Mary is a concerned mother of three living in California. Her modest funds do not permit many extras.
Dr. Alex Cross holds a Ph.D. in psychology and is a former detective with the Washington, D.C. police. He’s now an FBI agent. He arranges a trip to Disneyland for his three children, his grandmother, and himself. While still in California, he joins the Los Angeles police and the local FBI office in the search for Mary who appears to be that rarity – a female serial killer. Other law enforcement officers become convinced the clues point towards a particular suspect. Cross is not as certain.
Meanwhile, Alex Cross’s personal life is messy and getting messier. His West Coast girlfriend finds another. His ex-lover and mother of his youngest child, little Alex, wants to regain custody.
Between family issues, work demands, and the Mary murders, Alex has his hands full.
There is no doubt that Mary, Mary is a must-read book for fans of earlier Alex Cross novels. Even the author’s most devoted fans, however, may find this one somewhat disappointing. The multi-thread murder plot is its strongest asset, but the relatively short length in spite of its nearly 400 pages doesn’t allow time or space to elaborate and not everything is neatly concluded by the last page.
Aging baby-boomers with reading glasses may appreciate the large type and generous spacing between the lines of Mary, Mary, but the fading vision-friendly format cannot disguise its lack of depth compared to previous books in the series. This is Alex Cross Lite.

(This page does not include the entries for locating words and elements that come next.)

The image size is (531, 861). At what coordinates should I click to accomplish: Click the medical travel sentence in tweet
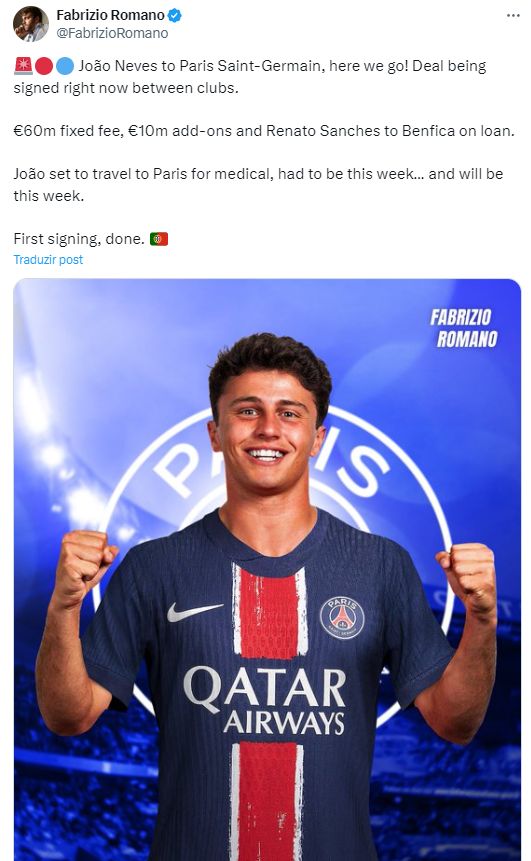(258, 185)
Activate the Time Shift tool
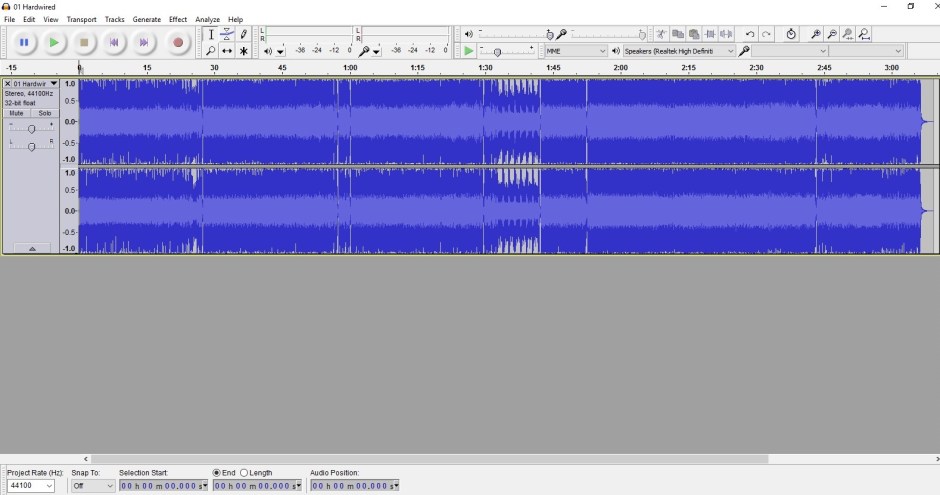 point(227,51)
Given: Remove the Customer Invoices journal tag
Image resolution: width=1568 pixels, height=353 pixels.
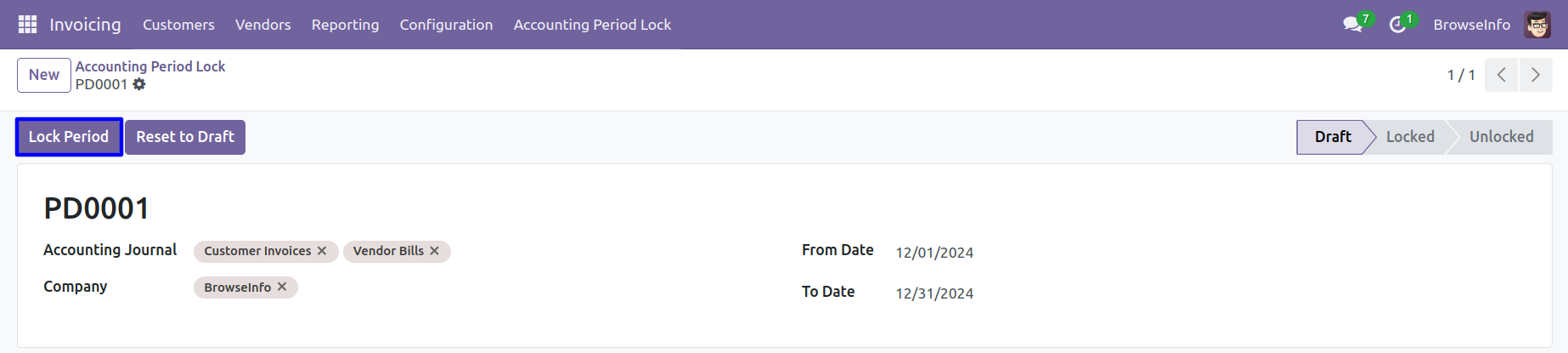Looking at the screenshot, I should point(322,251).
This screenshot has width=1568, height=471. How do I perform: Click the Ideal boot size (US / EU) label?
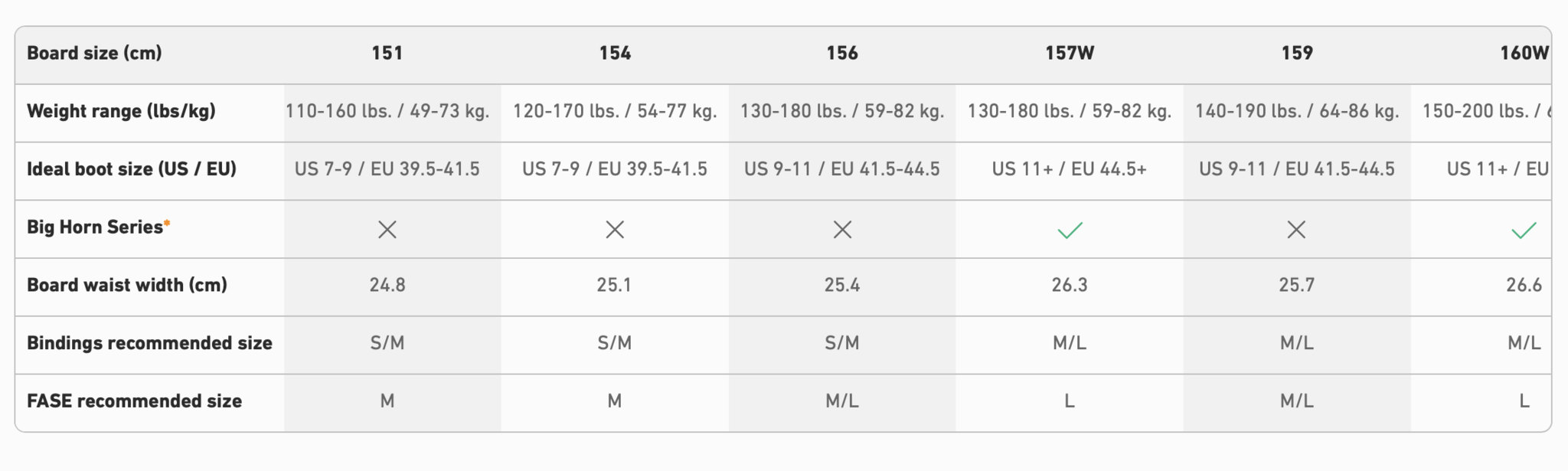point(132,169)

Readers may also experience a sense of near-vertigo – never before has Dr. Alex Cross seemed so similar to Jonathan Kellerman’s psychologist-hero Dr. Alex Delaware. The hands-on crime-fighting hero of earlier installments is secondary to the cerebral psychologist in Mary, Mary.
Mary, Mary is already at the top of the best seller lists, but those who haven’t yet bought it might be well advised to borrow it from their public library or wait for the paperback version. Its cost of $27.95 is a bit steep for a book that can’t be deemed better than merely acceptable.